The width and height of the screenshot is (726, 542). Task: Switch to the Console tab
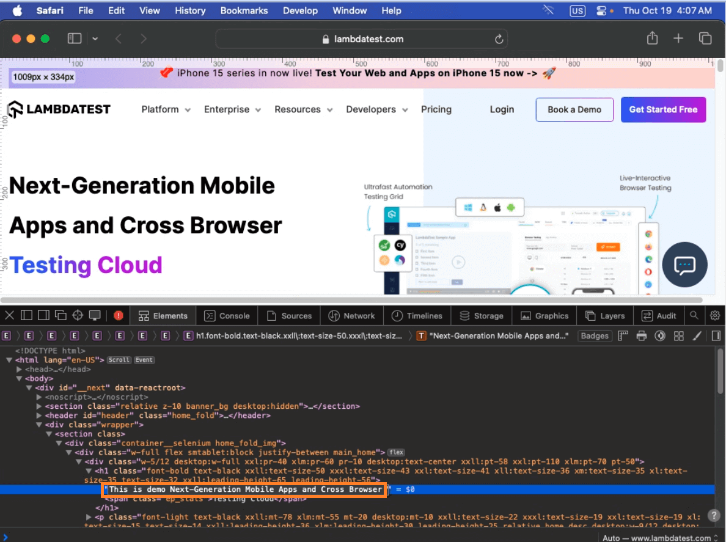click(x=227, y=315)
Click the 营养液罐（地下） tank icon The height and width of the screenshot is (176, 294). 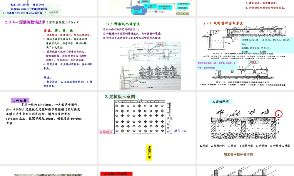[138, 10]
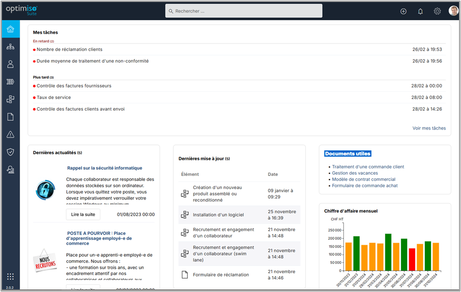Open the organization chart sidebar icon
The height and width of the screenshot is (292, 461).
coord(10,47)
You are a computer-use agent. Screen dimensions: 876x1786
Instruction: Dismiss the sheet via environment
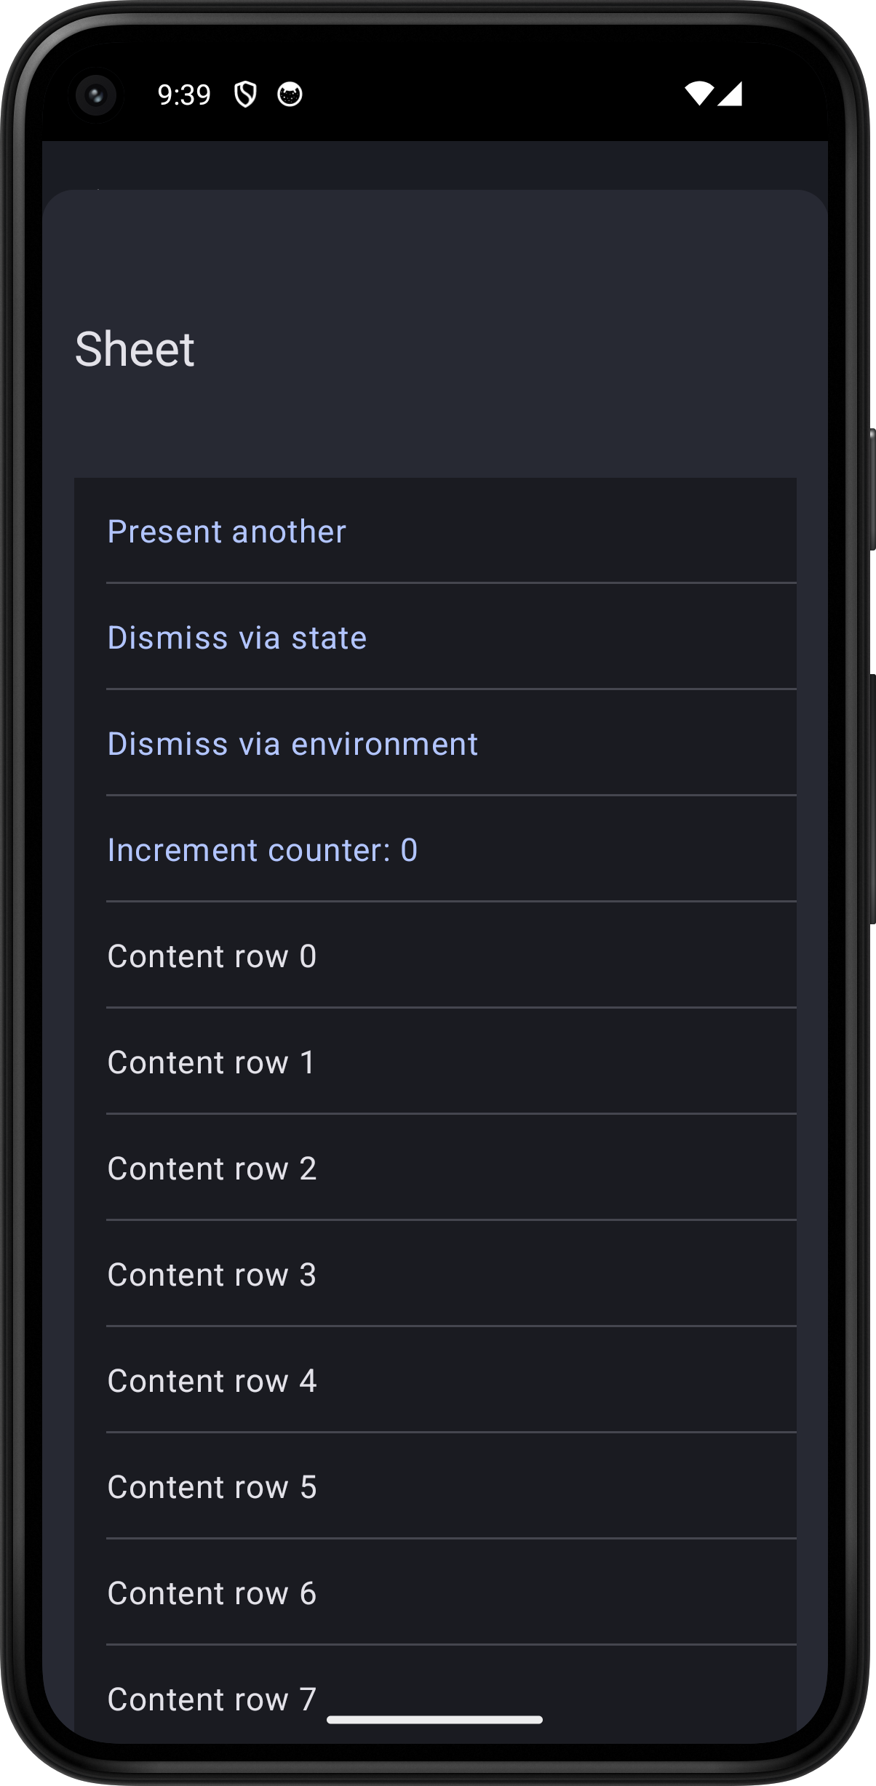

★ ★ ★ ★ ★ ★ ★

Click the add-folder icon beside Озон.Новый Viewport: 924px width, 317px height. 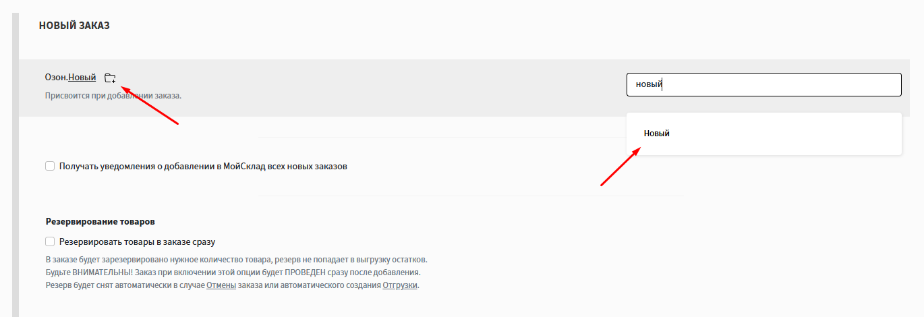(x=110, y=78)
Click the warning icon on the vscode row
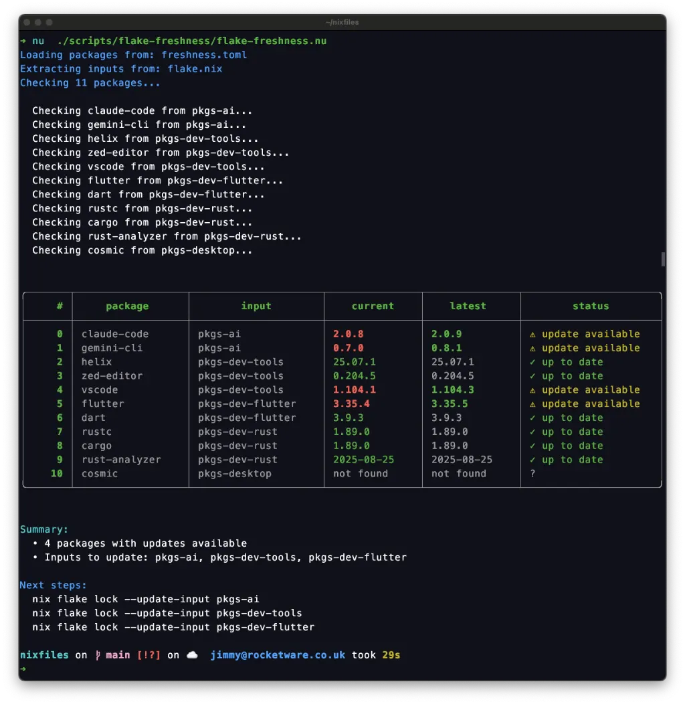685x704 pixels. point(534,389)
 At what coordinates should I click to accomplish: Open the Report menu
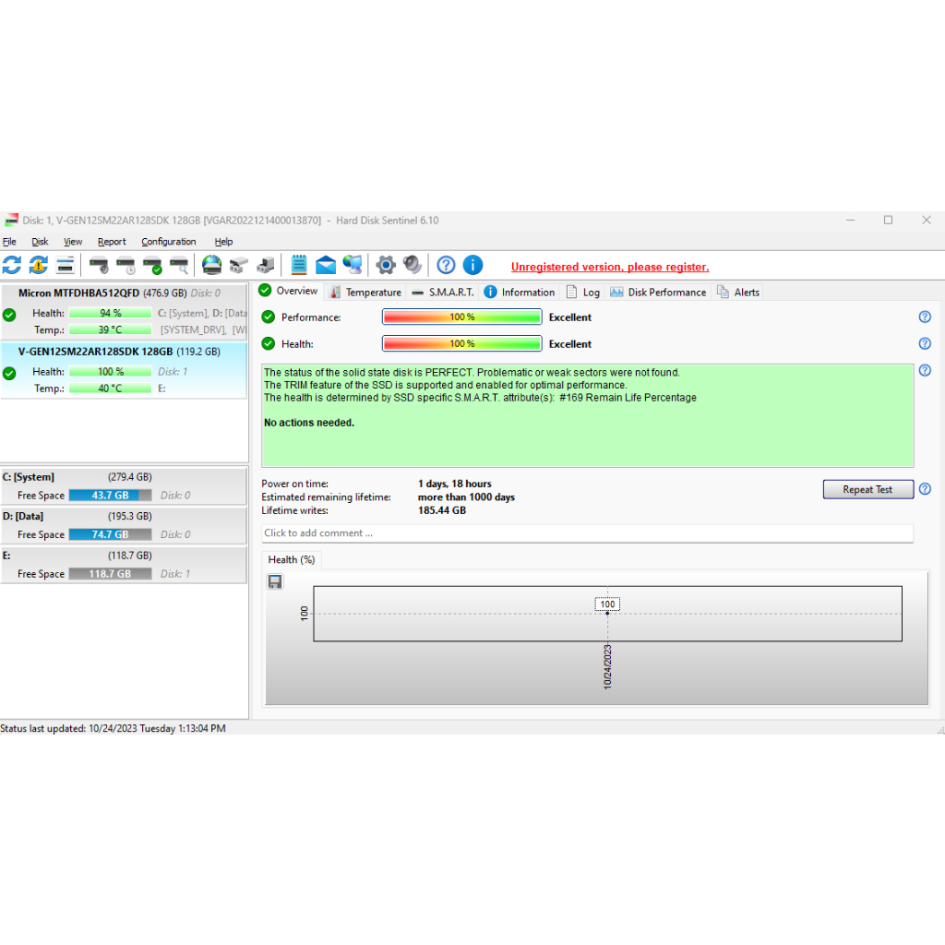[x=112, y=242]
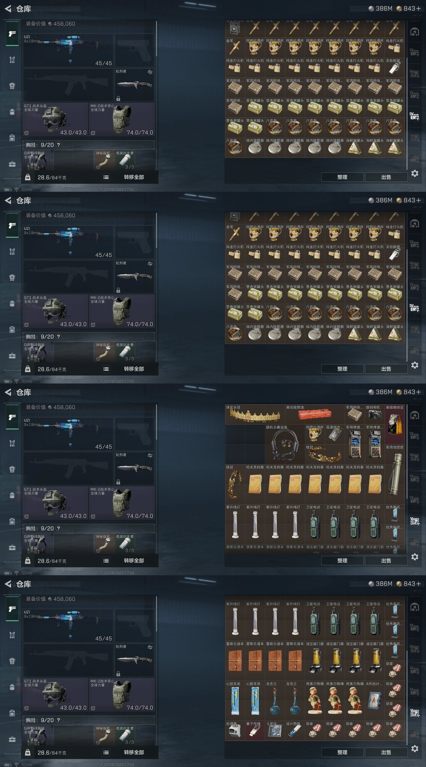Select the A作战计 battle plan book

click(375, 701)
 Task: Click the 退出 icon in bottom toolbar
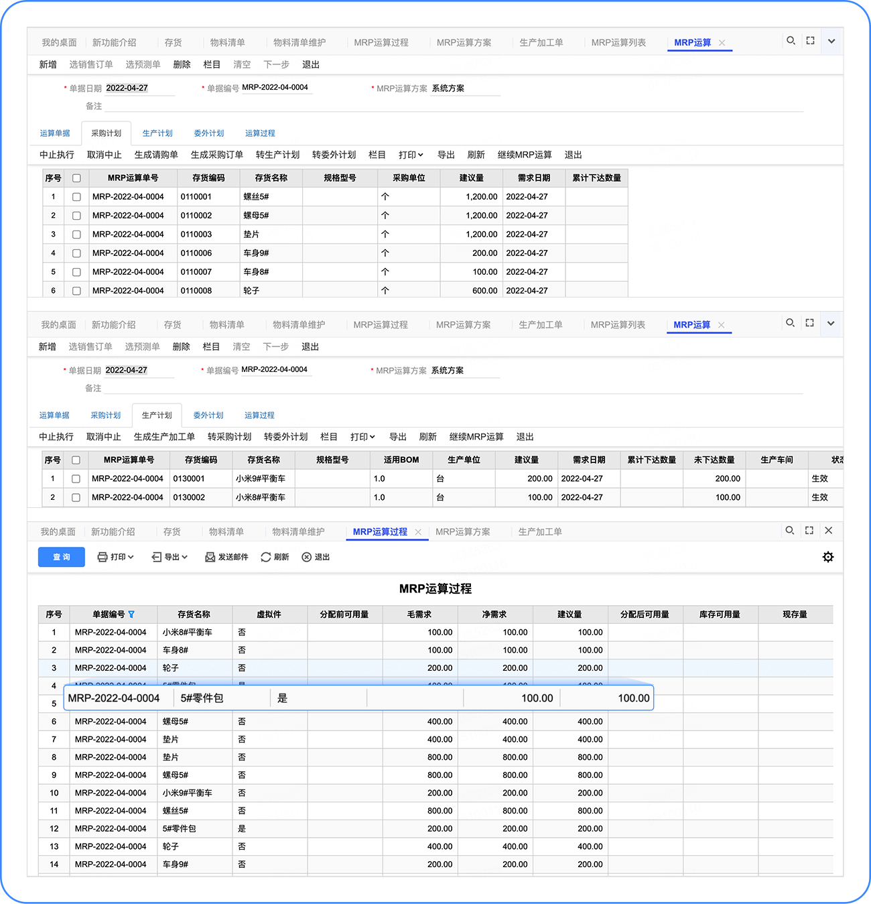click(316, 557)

★ ★ ★ ★ ★ ★ ★

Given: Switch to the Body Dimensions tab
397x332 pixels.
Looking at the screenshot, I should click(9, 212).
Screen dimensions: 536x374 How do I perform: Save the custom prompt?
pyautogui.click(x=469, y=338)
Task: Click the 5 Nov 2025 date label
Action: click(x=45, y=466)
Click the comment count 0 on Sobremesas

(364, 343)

★ ★ ★ ★ ★ ★ ★

Within the material above, output exactly the lines from the one with "You are a computer-use" through the one with "Instruction: Dismiss the", end lines included, and nothing besides.

- **Exercise output**
You are a computer-use agent. Screen dimensions: 876x1786
Instruction: Dismiss the sheet via environment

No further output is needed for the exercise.